My weight is also hovering around 134, which I'm not too bummed about considering I haven't done much, but I'm just so very close to that first 10 pounds it really irks me. I want to get to 132 and finally under 130 so bad. I also don't want to screw up by not eating enough and exercsing too much, but now I'm eating more and too tired to exercise! Very frustrating!!!!

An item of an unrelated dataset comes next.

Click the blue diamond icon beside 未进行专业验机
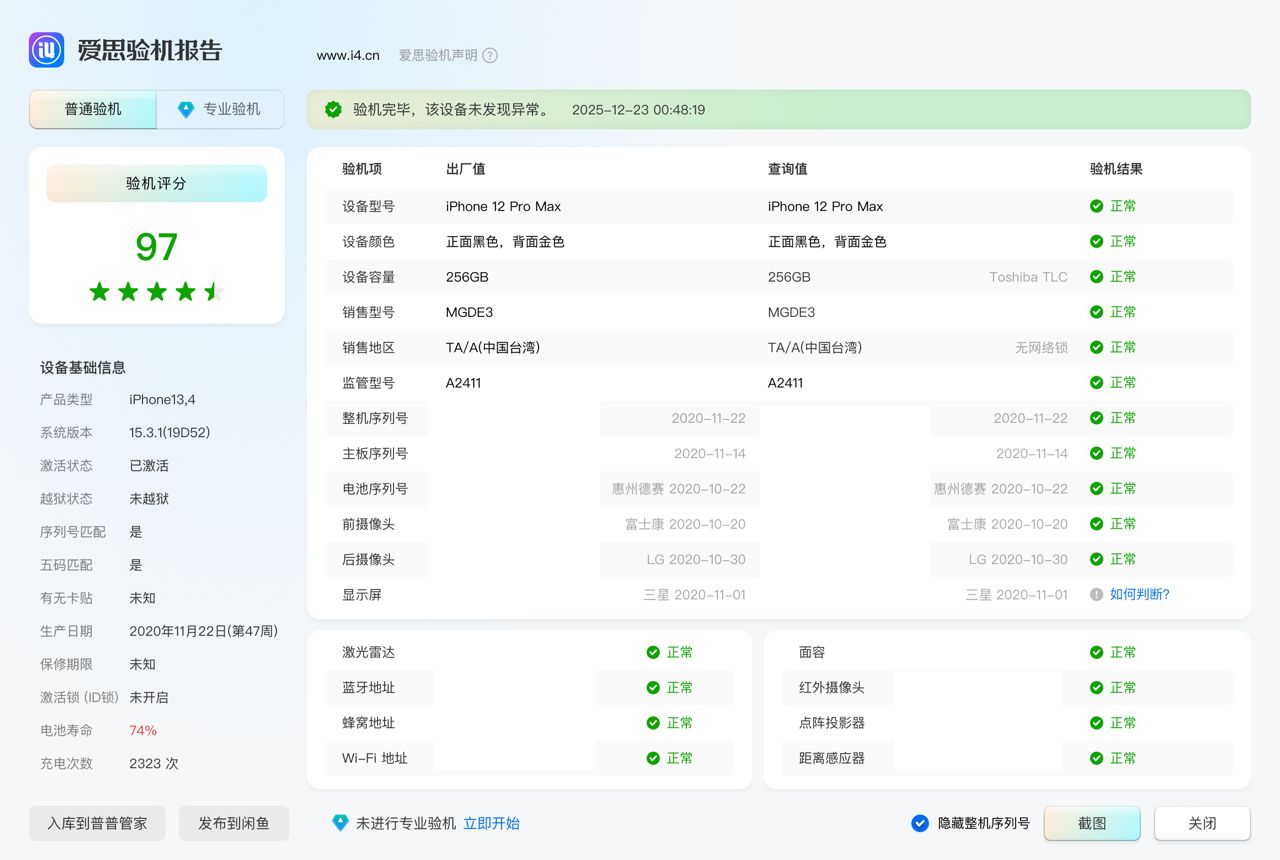This screenshot has width=1280, height=860. click(x=340, y=823)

Also, I skipped dinner last night, along with my post workoyt shake since I didn't workout. I made a boca burger on 1 slice of ww bread ad was just too tired and hot to eat after that. I'm figuring that brought cals down to 1500 with similar ratios, so that's fine.
I'll post my meals today leter. We're having an office barbeque with hamburgers and sausages, so I'm going to sneak home to let my puppy out and then just eat something better for me!!